I have system of two polynomial two variables, second order; monomials are {$${1,x,y,x^2,xy,y^2}$$} I want find special systems of polynomials: two or more roots in specified range, two root close to each other, roots on boundary search range, etc.
I can set one root to specified position by setting first term of polynomial (without x or y) to counterbalance all other terms. But this is only one root. How to search ?
IS 2*6 parameters, two of them are first terms, next two can be not taken into account because polynomial * constants has the same roots.
Is 8-10 parameters, I try random parameter , change it to be best result (how?), next change parameter, search to best result, etc.. Changing one parameter need one dimensional search : or Brent method,Dekker method or Golden-Section search?

If I understand correctly, you want to build two quadratic bivariate polynomials such that the roots of the system they form fulfill some predefined conditions.

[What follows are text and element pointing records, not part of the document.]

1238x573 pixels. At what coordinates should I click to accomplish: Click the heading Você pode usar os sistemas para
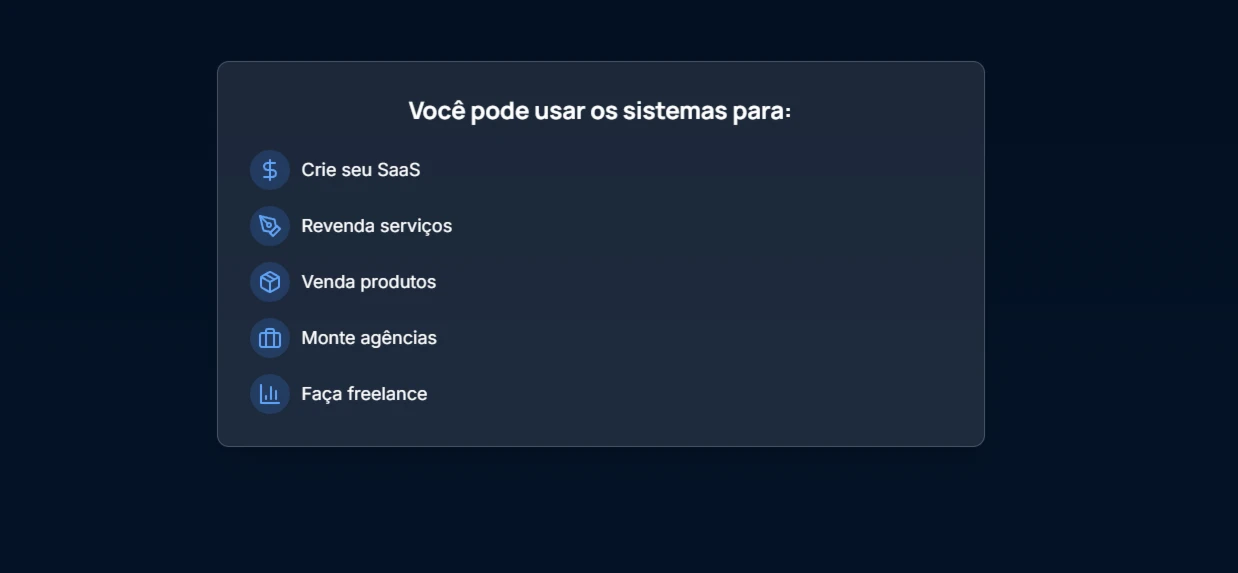[600, 111]
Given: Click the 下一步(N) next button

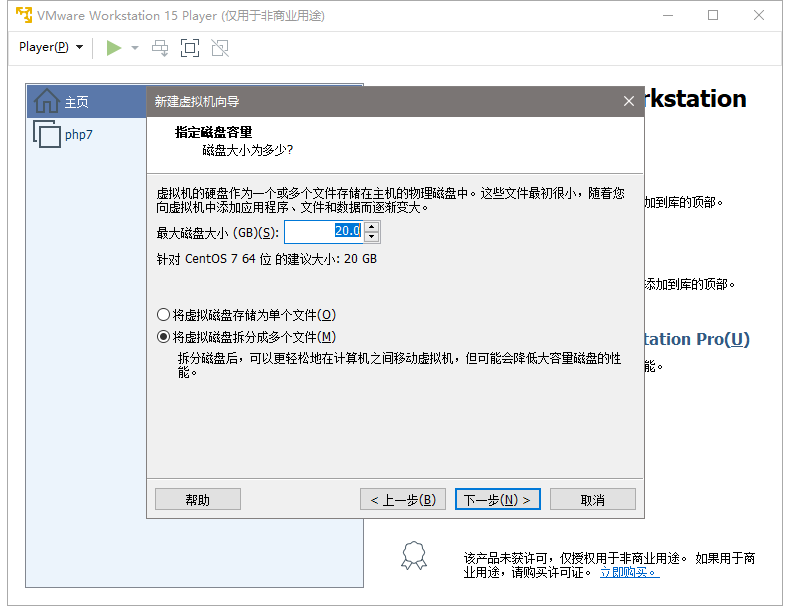Looking at the screenshot, I should click(x=497, y=499).
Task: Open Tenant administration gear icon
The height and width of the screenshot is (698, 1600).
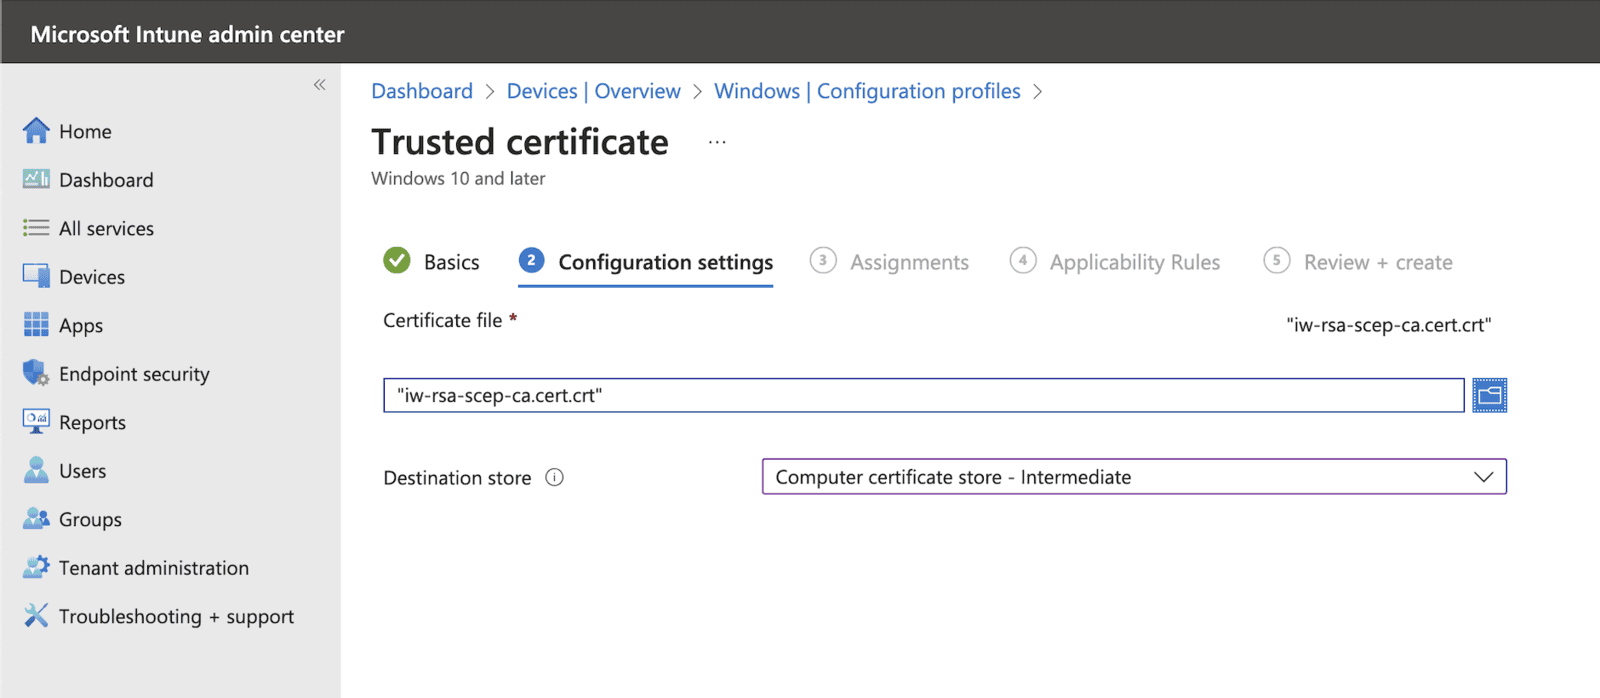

Geometrically, this corresponds to the intersection of two conics, which generally come in fours. Consider four arbitrary point P, Q, R, S. They define two pairs of straight lines, let PQ, RS, PR and QS. Writing the implicit equations of two lines and forming their product, you obtain the implicit equation of a degenerate conic. Hence you can write the equation of two distinct conics by the four points.

Finally, form a linear combination of these two equations and you get a pencil of conics by these four points. Take any two members of the pencil.

E.g. let the points $$(0, 0), (1,0), (0, 1)$$ and $$(2, 2)$$. The pencil is

$$\lambda y(x-2y+2)+\mu x(y-2x+2)=0.$$

Three arbitrary members are

$$y-y^2+x+xy-x^2=0,$$ $$4x^2-xy-4x-2y^2+2y=0$$ and $$2y-2y^2+4x+3xy-4x^2=0$$.

Using this trick, you have total control on the placement of the roots.